Ellis played 22 special-teams snaps and a couple more as a third tight end in the Eagles’ season-opening victory over Washington. But the team decided it wanted practice-squad cornerback Craig James on the roster for the Atlanta game, so Ellis was waived for the second time as an Eagle and the sixth time in an NFL career that began when he signed with the Tennessee Titans as an undrafted rookie in 2016.
“I always have a bag packed, you know, just in case,” Ellis said. “You don’t know what’s going to happen to you in this league.”
He passed through waivers and went back to the practice squad, which doesn’t travel to away games, so Ellis was able to visit his brother. Early in the broadcast, the announcers mentioned that Goedert wasn’t playing after suffering a setback from his preseason injury in pregame warmups.
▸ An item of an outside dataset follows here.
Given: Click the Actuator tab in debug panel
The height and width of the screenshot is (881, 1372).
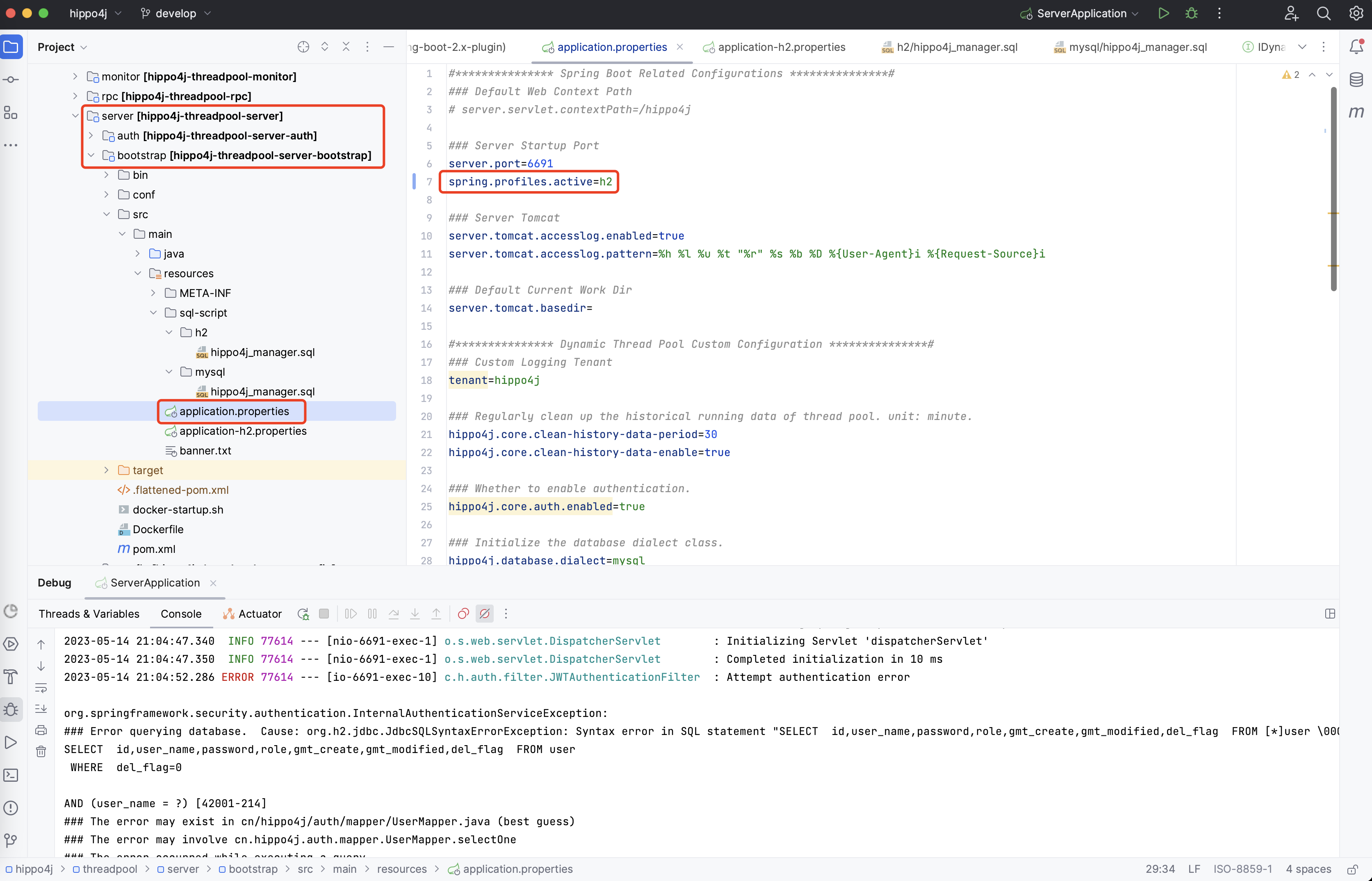Looking at the screenshot, I should pyautogui.click(x=259, y=613).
If Ellis had been active, that would have been a great opportunity. The Eagles planned to run a lot from 12 personnel – two tight ends, one running back – and Zach Ertz was the only other tight end. Instead, the game plan had to be adjusted, as Ellis watched from more than 600 miles away.
Asked why he would go into a game with only two tight ends, knowing that his game plan involved using both of them a lot, Eagles coach Doug Pederson talked about the confidence he had in Ertz and Goedert. “We just felt comfortable with both guys,” said Pederson, who also mentioned wanting to see James on special teams.
So far, returning Ellis to the 53-man roster and James to the practice squad are the only personnel moves in response to Sunday’s flurry of injuries. The team is down to three healthy defensive tackles and three healthy wide receivers. Moves might be pending; players waived on Friday are less likely to get picked up, since teams have set their rosters for the weekend.
Ellis showed good hands in the preseason, catching a Josh McCown touchdown pass against the Ravens. Like most tight ends these days, at 6-foot-4 and 245 pounds, he is more of a receiver than a blocker. But, blocking might be what the Eagles need if they plan to run the ball Sunday.
“I try to take pride in both areas of the game, but I’ve got a lot to learn,” said Ellis, 26, who grew up in Delmar, Del., before playing at Tennessee. “I’m lucky to be with [tight ends coach Justin Peelle], he did it for a long time in this league,” as a tight end for the Chargers, Dolphins, Falcons, and 49ers.
Ellis said that when he realized Goedert was injured, he wasn’t thinking, “I’m back,” though that quickly became the case.
“Dallas is one of the better tight ends in the league, let’s be honest, you can’t replace that,” Ellis said. “When something like that goes down, you’re just worrying about, ‘Is he OK?’ ”
Goedert did not practice Thursday, as was the case with wide receivers DeSean Jackson (groin) and Alshon Jeffery (calf), running back Corey Clement (shoulder), safety Johnathan Cyprien (knee), defensive tackle Timmy Jernigan (foot), and offensive tackle Jordan Mailata (back).
Safety Rudy Ford (hamstring) and linebacker Kamu Grugier-Hill (knee) were listed as partial participants. Grugier-Hill has said he wants to play Thursday at Green Bay.